モバイルインターネットが登場して間もない頃、顧客関係管理サービスを提供する事業者の多くはアプリを活用することを考えた。特にサードパーティのポイントモールを利用して、各主要アプリから誘客すると同時に広告主との橋渡しを行うのだ。企業向けSaaSやインタラクティブ広告事業を手掛ける「兌吧網絡科技(Duiba Network Technology)」はこの手法で成功を収め、創業5年で香港株式市場に上場し、現在では時価総額が50億香港ドル(約700億円)に達している。同社は1万4000社以上のアプリでサービスを展開しているという。この例から、顧客関係管理サービスのニーズは確かに存在しており、市場の規模は100億元(約1500億円)以上だという。

新参プレーヤーの一つ「等趣信息科技(Dengqu Network Technogoly)」は、微信(WeChat)を利用する顧客に特化したアプローチに目をつけた。創業者の孫有新氏によると、現在のモバイルインターネットユーザーのほとんどを握るのはアリババやテンセントといった超大手企業であり、中でも微信はアクティブユーザー10億人以上を誇る。微信は利用時間が最も長く、利用頻度も最も多いアプリだ。ここを集中的に掘り起こすことで各企業のユーザー活性化につなげていく。

微信のエコシステム内でも、一部の大企業の公式アカウントやサービスアカウントには大勢のユーザーが集まるものの、実際のアクティブ度は必ずしも高くないとう状況が生じていた。これに対して、等趣はポイントモールを活用して、大勢の休眠ユーザーをアクティブ化させる方針を採った。川上はユーザーの活性化や売上増を無償支援し、川下ではオフラインの消費シーンを創出したり、集客をサポートしたりする。

孫氏によると、現在等趣と契約している企業は、中国工商銀行や中信銀行など多数の金融機関や各省のテレビ局などで、川下で800以上の業者に橋渡しして消費シーンの創出に成功している。プラットフォームの正式なサービス開始後、約6カ月で実質ユーザー数が500万人に達し、エンジェルラウンドで数百万元(数千万円~約1億5000万円)を調達した。

等趣が中国工商銀行に提供した「工銀福利社」利用画面

等趣の最初の顧客は中国工商銀行だった。

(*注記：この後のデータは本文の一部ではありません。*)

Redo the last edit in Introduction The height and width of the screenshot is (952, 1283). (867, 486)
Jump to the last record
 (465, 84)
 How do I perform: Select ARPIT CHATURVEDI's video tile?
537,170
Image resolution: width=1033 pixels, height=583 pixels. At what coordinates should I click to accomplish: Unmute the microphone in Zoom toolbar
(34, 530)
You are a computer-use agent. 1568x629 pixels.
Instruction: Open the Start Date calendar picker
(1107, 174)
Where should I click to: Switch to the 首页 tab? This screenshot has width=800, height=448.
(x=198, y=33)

このような超大手銀行には膨大な既存顧客が存在する。しかし、アクティブ度やロイヤルティ向上に関してはつねに課題を抱えている。これを解決するため、利用登録や定期利用と引き換えにプレゼント進呈といった企画をよく見かけるが、こうしたインセンティブを継続的に提供したとしても、インセンティブ獲得には何らかの消費や手間が引き換えになる以上、顧客が食指を動かすとは限らない。そこで、等趣はこのことを踏まえて、顧客に無料でプレゼントをする企画を提案した。

等趣は中国工商銀行向けに「工銀福利社」というソリューションを提供した。このソリューションでは、同銀行が発行するクレジットカードの公式アカウントから顧客に向けて新しいサービス紹介などの記事を配信する。こうした記事は読者が抽選に参加できるようになっており、読後に記事からミニプログラムにジャンプできるようになっている。顧客はミニプログラムからプレゼントの抽選に参加することができ、賞品は記事で紹介された企業が無料で提供するというシステムだ。実際に運営をはじめたところ、短期間で数十万人から抽選の応募があった賞品もあり、サーバーがダウンするほどだったという。結果的に、銀行側はアクティブユーザーを増やせると同時に、賞品の提供企業も宣伝を行うことができるため、双方に益をもたらす。

等趣の関係者によると、川上と川下の顧客をすみやかにつかむ能力が非常に重要だ。同社のメンバーは主に新浪(SINA)やバイドゥ(百度)などの有名IT企業出身で、業界経験が豊富なメンバーが揃っている。

等趣が掲げた目標は、年内に実質ユーザー数1000万人以上、デイリーアクティブユーザー数100万人以上、有料会員数10万人以上、会費収入300万元(約4600万円)以上を達成することだという。